El aspirante
Por la noche Chamán se tendió en la cama, que tenía los muelles flojos, y se dedicó a mirar las paredes, tan conocidas que por la variación de la luz del sol sobre ellas podía reconocer la época del año. Su padre le había sugerido que pasara en casa el tiempo de la suspensión.
—Ahora que has aprendido algo de fisiología, puedes resultarme más útil cuando haga un autopsia. Y puedes ayudarme en las visitas a los pacientes. Mientras tanto —añadió Rob J.— puedes ayudar en la granja.
Pronto fue como si Chamán jamás se hubiera marchado. Pero por primera vez en su vida el silencio que le envolvía lo hizo sentirse terriblemente solo.
Aquel año, gracias a los cadáveres producidos por suicidios, abandonos e indigencia, y a los libros de texto, aprendió el arte de la disección.
En casa de los enfermos o heridos preparaba instrumental y vendajes, y observaba la forma en que su padre reaccionaba ante cada nueva situación. Sabía que su padre también lo observaba a él, y se esforzó por mantenerse alerta, aprendiendo los nombres de los instrumentos, de las tablillas y los vendajes para poder tenerlos preparados incluso antes de que Rob J. se los pidiera.
Una mañana, cuando detuvieron la calesa en el bosque para hacer sus necesidades, le dijo a su padre que quería estudiar medicina en lugar de volver al Knox College cuando concluyera el año de suspensión.
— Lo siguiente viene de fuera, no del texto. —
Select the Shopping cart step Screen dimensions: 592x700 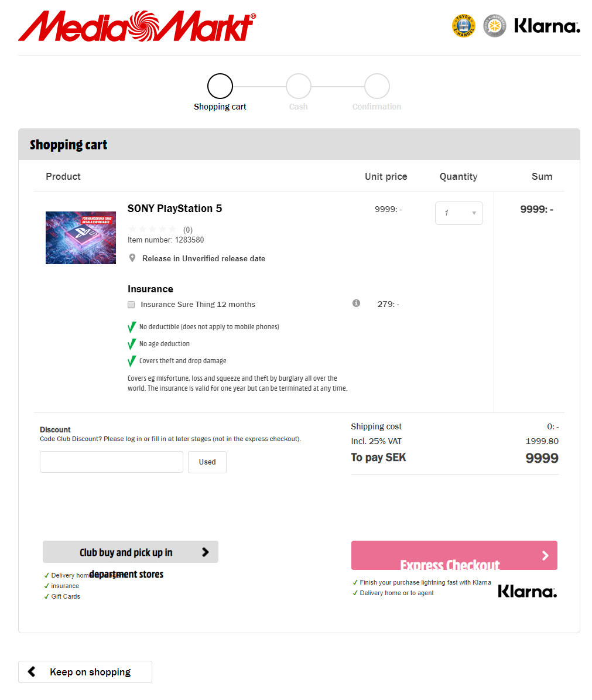(220, 86)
—¡Maldita sea! —protestó Rob J., y Chamán sintió una amarga decepción, porque en el rostro de su padre vio que nada le había hecho cambiar de idea—. ¿No te das cuenta? Intento evitar que sufras. Es evidente que tienes verdadero talento para la ciencia. Termina tus estudios en el instituto y yo te pagaré la mejor escuela de graduados que puedas encontrar, en cualquier lugar del mundo. Puedes enseñar, puedes investigar. Creo que puedes hacer grandes cosas.
Chamán sacudió la cabeza.
—No me importa sufrir. Una vez me ataste las manos y no me diste de comer hasta que hablé. Estabas intentando sacar lo mejor de mi, no protegiéndome del sufrimiento.
Rob J. suspiró.
—Muy bien. Si lo que has decidido es estudiar medicina, puedes hacer tu aprendizaje conmigo.
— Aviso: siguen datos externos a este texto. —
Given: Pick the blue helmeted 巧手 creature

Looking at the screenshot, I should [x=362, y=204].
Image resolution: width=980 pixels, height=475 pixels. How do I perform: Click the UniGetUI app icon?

Pero Chamán sacudió la cabeza.
—Estarías haciendo un acto de caridad con tu hijo sordo. Estarías intentando hacer algo valioso con una mercancía de calidad inferior, en contra de tu voluntad.
—Chamán —dijo Rob en tono severo.
—Lo que quiero es estudiar como estudiaste tú, en una facultad de medicina.
—Eso es una mala idea. No creo que una buena facultad te admita. Por todas partes están surgiendo facultades de medicina de pacotilla, y en esas te aceptarían. Aceptan a cualquiera que pague. Pero sería un gran error intentar estudiar medicina en uno de esos sitios.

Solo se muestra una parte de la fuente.